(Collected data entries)
——————

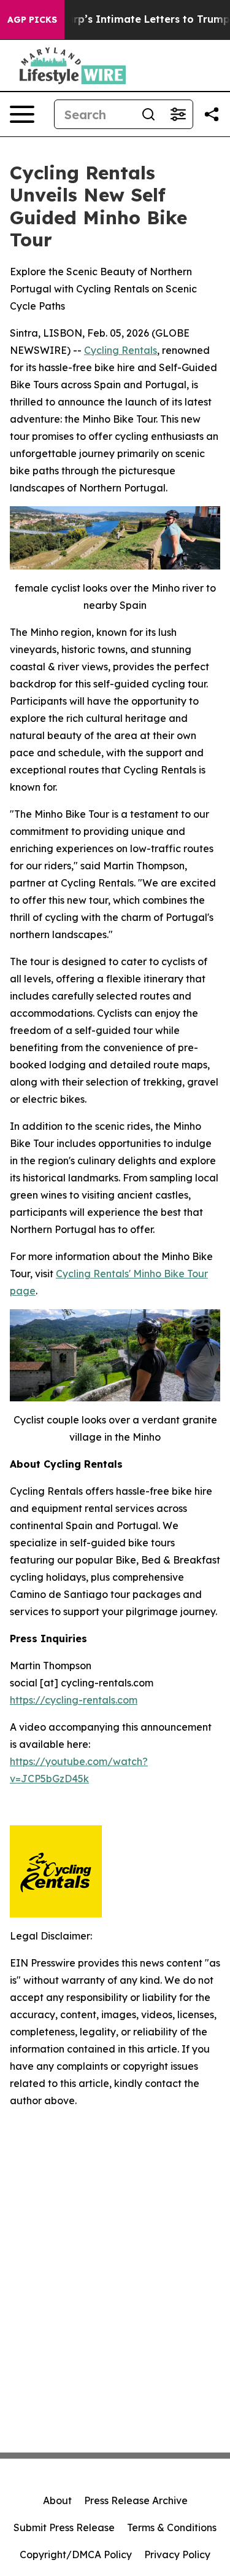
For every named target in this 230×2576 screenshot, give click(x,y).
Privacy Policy (177, 2554)
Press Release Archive (136, 2500)
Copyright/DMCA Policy (76, 2554)
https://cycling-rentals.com (73, 1700)
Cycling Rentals (120, 350)
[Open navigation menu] (22, 114)
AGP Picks (32, 19)
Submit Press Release (64, 2527)
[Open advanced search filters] (178, 114)
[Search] (148, 114)
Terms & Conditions (172, 2527)
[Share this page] (211, 114)
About (57, 2500)
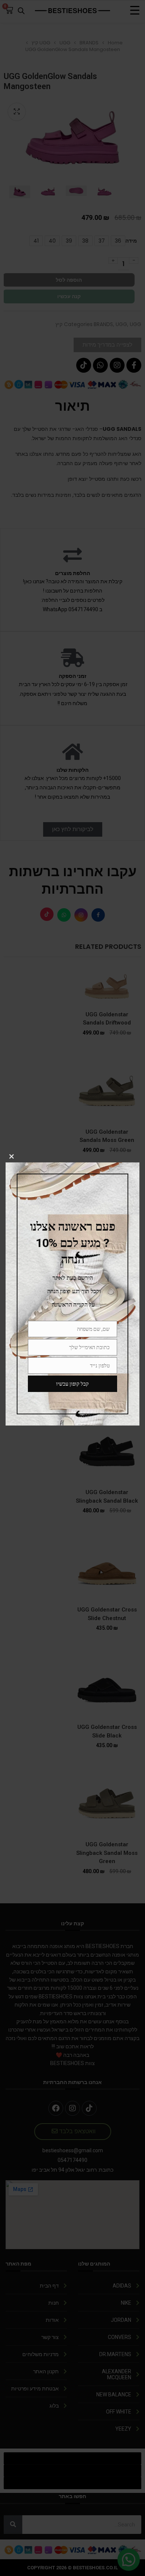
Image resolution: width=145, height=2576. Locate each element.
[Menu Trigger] (135, 10)
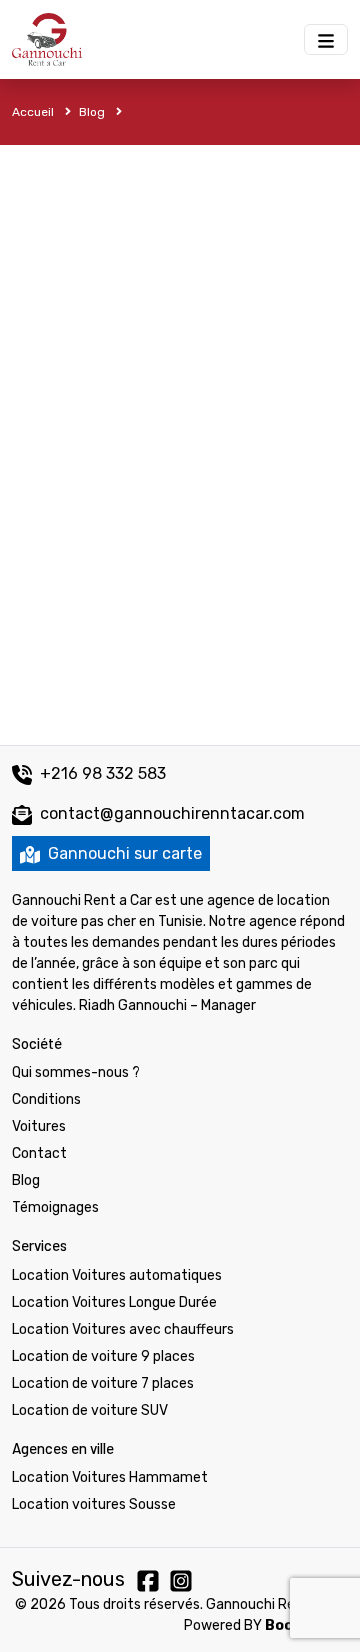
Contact (39, 1153)
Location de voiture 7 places (103, 1383)
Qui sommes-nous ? (76, 1072)
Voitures (39, 1126)
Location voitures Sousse (94, 1504)
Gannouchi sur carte (123, 853)
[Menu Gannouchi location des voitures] (326, 39)
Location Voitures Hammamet (110, 1477)
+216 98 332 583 (101, 773)
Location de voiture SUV (90, 1410)
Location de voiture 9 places (103, 1356)
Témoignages (55, 1207)
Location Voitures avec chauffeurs (123, 1329)
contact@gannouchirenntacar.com (172, 813)
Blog (93, 112)
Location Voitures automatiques (117, 1275)
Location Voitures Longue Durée (114, 1302)
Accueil (34, 112)
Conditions (46, 1099)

——————

EXERCISE REQUIREMENTS:
Check each line of the entries, and copy the ones that contain "Open".

COMPLETED TASK:
[Open navigation menu] (22, 114)
[Open advanced search filters] (178, 114)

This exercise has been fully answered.